- [COMPITI SCRITTI]
(A) Secondo l'intervista a Herbert Hoffman, in che anno e a che età ha cominciato a fare tatuaggi?
(B) Riporta senza modifiche il passo dell'intervista a Herbert Hoffman da "Vi avevamo già" a "anni, nel 1949.".

===== DOCUMENTO =====

Intervista a Herbert Hoffman

Intervista a Herbert Hoffman

Vi avevamo già parlato di Herbert Hoffman, il tatuatore più anziano in attività, che pochi giorni fa ha partecipato alla Florence Tattoo Convention. Navigando nell’immenso mare della rete ci siamo imbattuti in un’interessante intervista fatta proprio a Herbert….leggiamola insieme!

– Herbert, quando ha cominciato a fare tatuaggi?
All’età di 30 anni, nel 1949.
– Come mai solo allora?
Bè, prima ero…prigioniero!
– Quando la catturarono?
Durante la Seconda Guerra mondiale. Fui preso prigioniero dai sovietici. Nel 1949 ritornai in Germania.
– Fu in Russia che vide per la prima volta i tatuaggi?

===== DATI REGISTRATI =====

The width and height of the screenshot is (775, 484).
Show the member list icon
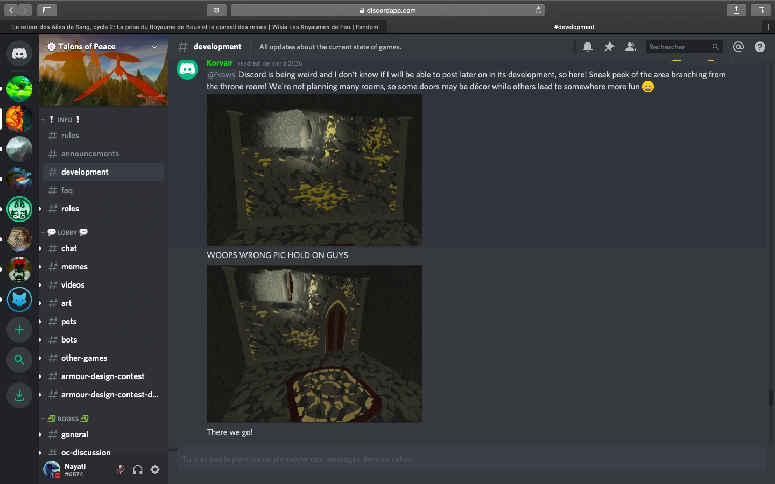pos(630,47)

=====
===== DATI REGISTRATI =====

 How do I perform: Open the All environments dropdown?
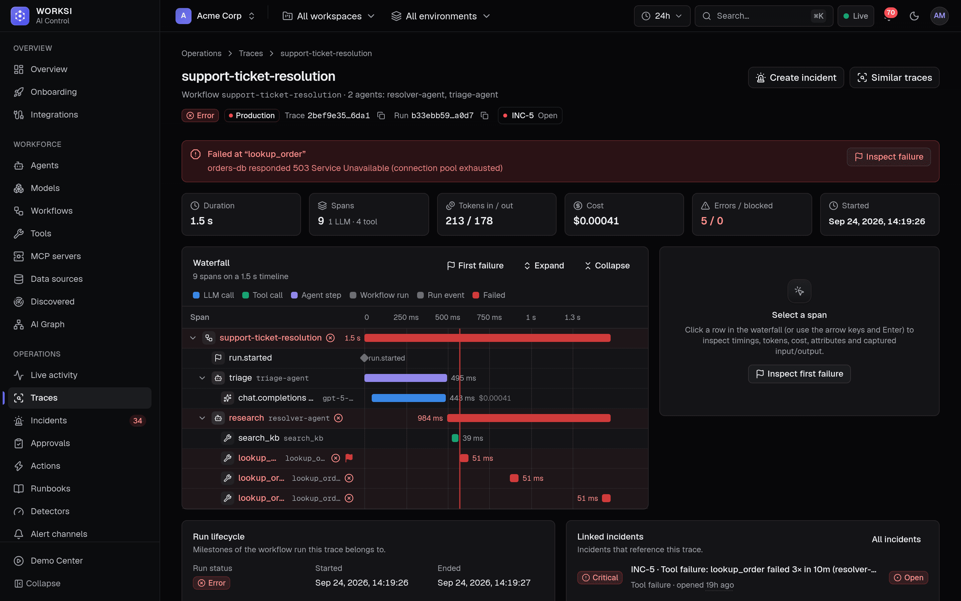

=====

- [RISPOSTE PER COMPITO]
(A) Nel 1949, all'età di 30 anni.

(B)
Vi avevamo già parlato di Herbert Hoffman, il tatuatore più anziano in attività, che pochi giorni fa ha partecipato alla Florence Tattoo Convention. Navigando nell’immenso mare della rete ci siamo imbattuti in un’interessante intervista fatta proprio a Herbert….leggiamola insieme!

– Herbert, quando ha cominciato a fare tatuaggi?
All’età di 30 anni, nel 1949.